Senior Visiting Fellow | Journalist | New York Times Bestselling Author
You are currently a Senior Visiting Fellow at the Carnegie Endowment for International Peace. Tell us about what you do.
I am affiliated with the center that Carnegie has in Beirut, Lebanon. After an intense period, the fellowship allowed me to take a step back from journalism. I had been covering the U.S. presidential campaign in 2016, and previously traveling with the U.S. Secretary of State. I wanted to write a second book and it provided me with the opportunity to step back from the day-to-day news and hang my hat at a great institution and think tank.
Before Carnegie, I had been a Public Policy Fellow for six months at the Woodrow Wilson Center for International Scholars in Washington, D.C. The Woodrow Wilson Center is a wonderful place for journalists and thought leaders to begin the research process for a project. As a fellow, I mostly focus on writing my book. I participate in conferences that Carnegie organizes and moderate panels for them.
Most recently, you covered the 2016 U.S. General Election for the BBC. What was it like to cover a presidential campaign on a 24/7 news cycle?
The process that America goes through to elect a president is fascinating. Of course, I was familiar with the process. However, this was the first time that I covered an American election. For instance, the amount of hours on the road that candidates log and the amount of money spent was mind-boggling. I am after all a foreigner in the U.S. and every country has its own system. How the U.S. electoral system runs is a bit odd for outsiders (I still don’t think I understand the Iowa Caucuses).
In March 2016, I wrote a piece for Foreign Policy magazine remarking on the fact that some subtleties reminded me of the Middle East like presidential candidates with the name-calling and the heated discussions during the debates. Ted Cruz invoking God. With hindsight, it reminded me of the Middle East in a rather ominous and prescient way.
________
## [DIRECTIVE]
Can you repeat the interview word for word, starting at "I am affiliated" and ending at "and think tank."? The data after this point is separate from the interview.

## [PROVIDED MATERIAL]
________
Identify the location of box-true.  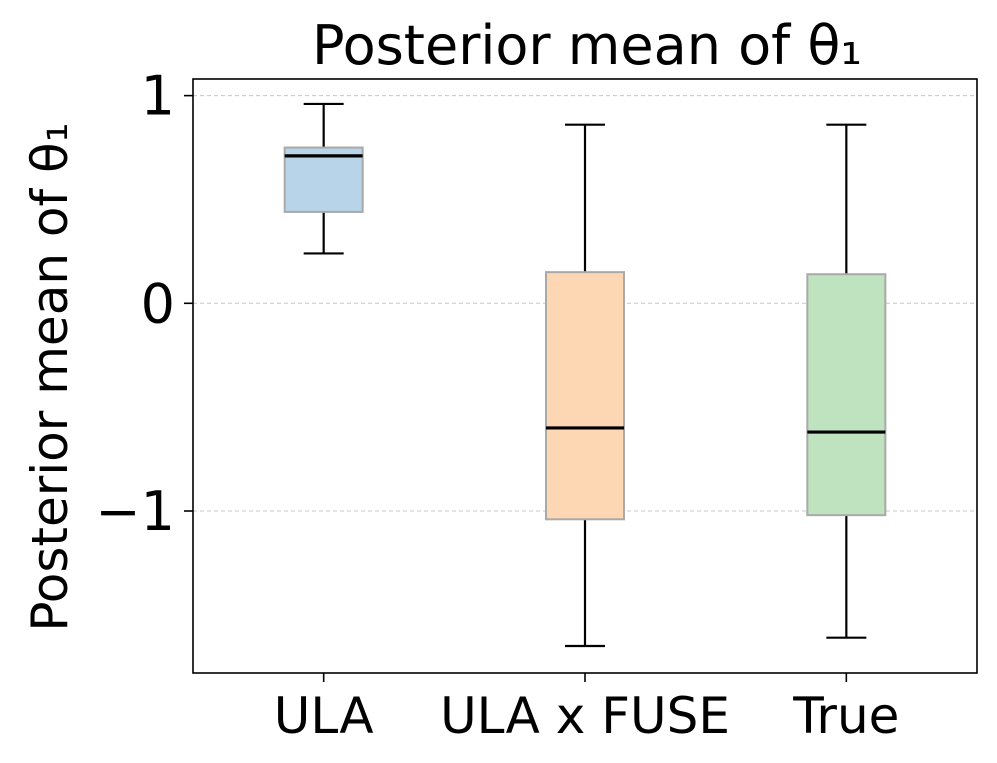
________
## [RESULT]
I am affiliated with the center that Carnegie has in Beirut, Lebanon. After an intense period, the fellowship allowed me to take a step back from journalism. I had been covering the U.S. presidential campaign in 2016, and previously traveling with the U.S. Secretary of State. I wanted to write a second book and it provided me with the opportunity to step back from the day-to-day news and hang my hat at a great institution and think tank.